Le cadre légal de toute démobilisation des membres des groupes armés clandestins, qu’il s’agisse de paramilitaires ou de guérilleros, doit prendre en compte le droit des victimes à la vérité, à la justice et aux réparations ; il doit s’attaquer au problème endémique de l’impunité et empêcher que les combattants ne soient réintégrés d’une façon ou d’une autre dans le conflit ; il faut enfin qu’il prévoit des mesures pour que soient déférées à la justice toutes les personnes, y compris les membres des forces de sécurité, soupçonnées d’avoir apporté un soutien militaire et financier aux groupes armés illégaux.

« La Loi pour la justice et la paix ne prend manifestement pas en compte ces principes fondamentaux, a souligné Irene Khan. Les défenseurs de ce texte assurent qu’il faut faire un compromis entre la paix et la justice, alors qu’il n’y a pas de dichotomie entre ces deux éléments. »
« Sans justice, il sera impossible de mettre fin définitivement à la crise que connaît le pays dans le domaine des droits humains, et si la vérité n’est pas établie, on ne pourra pas démanteler totalement les structures qui ont soutenu la violence paramilitaire pendant de si nombreuses années. »

Complément d’information

Le président Uribe a entamé des pourparlers avec les paramilitaires peu de temps après son inauguration en août 2002 et, en décembre 2002, les Autodefensas Unidas de Colombia (AUC, Milices d’autodéfense unies de Colombie), organisation rassemblant divers groupes paramilitaires, ont annoncé une cessation unilatérale des hostilités. Cependant, des milliers d’homicides et de « disparitions » ont été attribués aux paramilitaires depuis cette date.

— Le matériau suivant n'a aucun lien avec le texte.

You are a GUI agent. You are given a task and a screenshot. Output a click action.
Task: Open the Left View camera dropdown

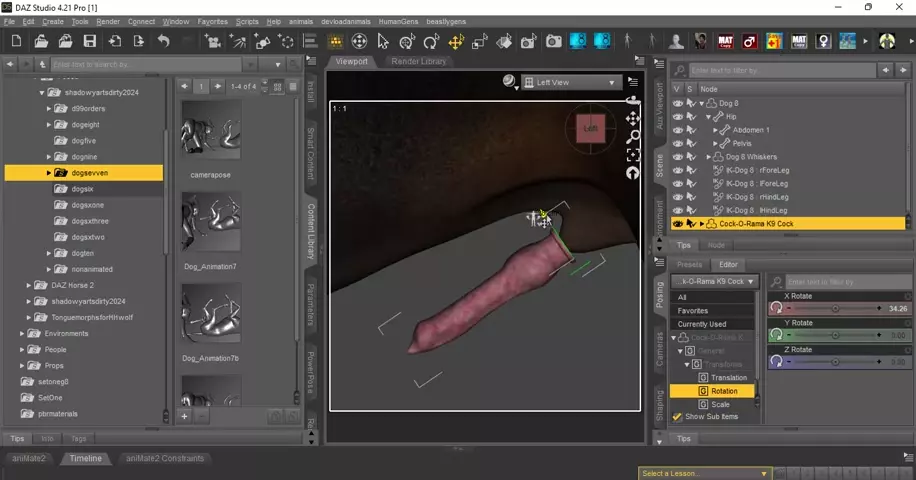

La Loi pour la justice et la vérité, qui a été approuvée par le Congrès colombien le 21 juin 2005, a pour objectif de réglementer la démobilisation en cours des paramilitaires - et des membres de la guérilla - en accordant des peines d’emprisonnement considérablement réduites aux membres « démobilisés » des groupes armés clandestins accusés d’atteintes aux droits humains.

Il existe des indices forts, qui tendent à prouver que des structures paramilitaires continuent d’exister après leur "démobilisation" ; que des violations des droits humains continuent d’être commises par des paramilitaires dans des zones où ils sont censés avoir été démobilisés ; que de nombreux combattants démobilisés sont en fait « recyclés » dans le conflit, essentiellement sous forme d’informateurs à la solde de l’armée, et que la collusion entre les paramilitaires et certaines unités des forces de sécurité se poursuit.

S’il est vrai que toutes les parties au conflit armé en Colombie - forces de sécurité, paramilitaires et guérilla - ont violé systématiquement le droit international humanitaire et relatif aux droits humains, il n’en reste pas moins que les paramilitaires ont été responsables, ces dernières années, de la plupart des homicides de civils, « disparitions » et actes de torture.

Au cours des vingt dernières années, plus de 70 000 personnes, pour la plupart des civils, ont été tuées, et plus de trois millions déplacées à l’intérieur du pays et ce, par toutes les parties au conflit.

Au cours des dernières années, le haut-commissaire des Nations unies aux droits de l’homme a émis plusieurs recommandations à l’attention de l’État colombien et de la guérilla qui sont conçues comme un modèle pour résoudre le conflit qui déchire le pays depuis quarante ans.

Les 27 recommandations des Nations unies abordent différents aspects du conflit. Elles décrivent notamment les mesures à prendre pour mettre fin à l’impunité et briser les liens entre les paramilitaires et les forces de sécurité, ainsi que les mécanismes à mettre en place pour protéger les groupes les plus vulnérables tels que les noirs, les indigènes, les personnes déplacées, les défenseurs des droits humains et les syndicalistes. Elles appellent également la guérilla à pleinement respecter le droit international humanitaire.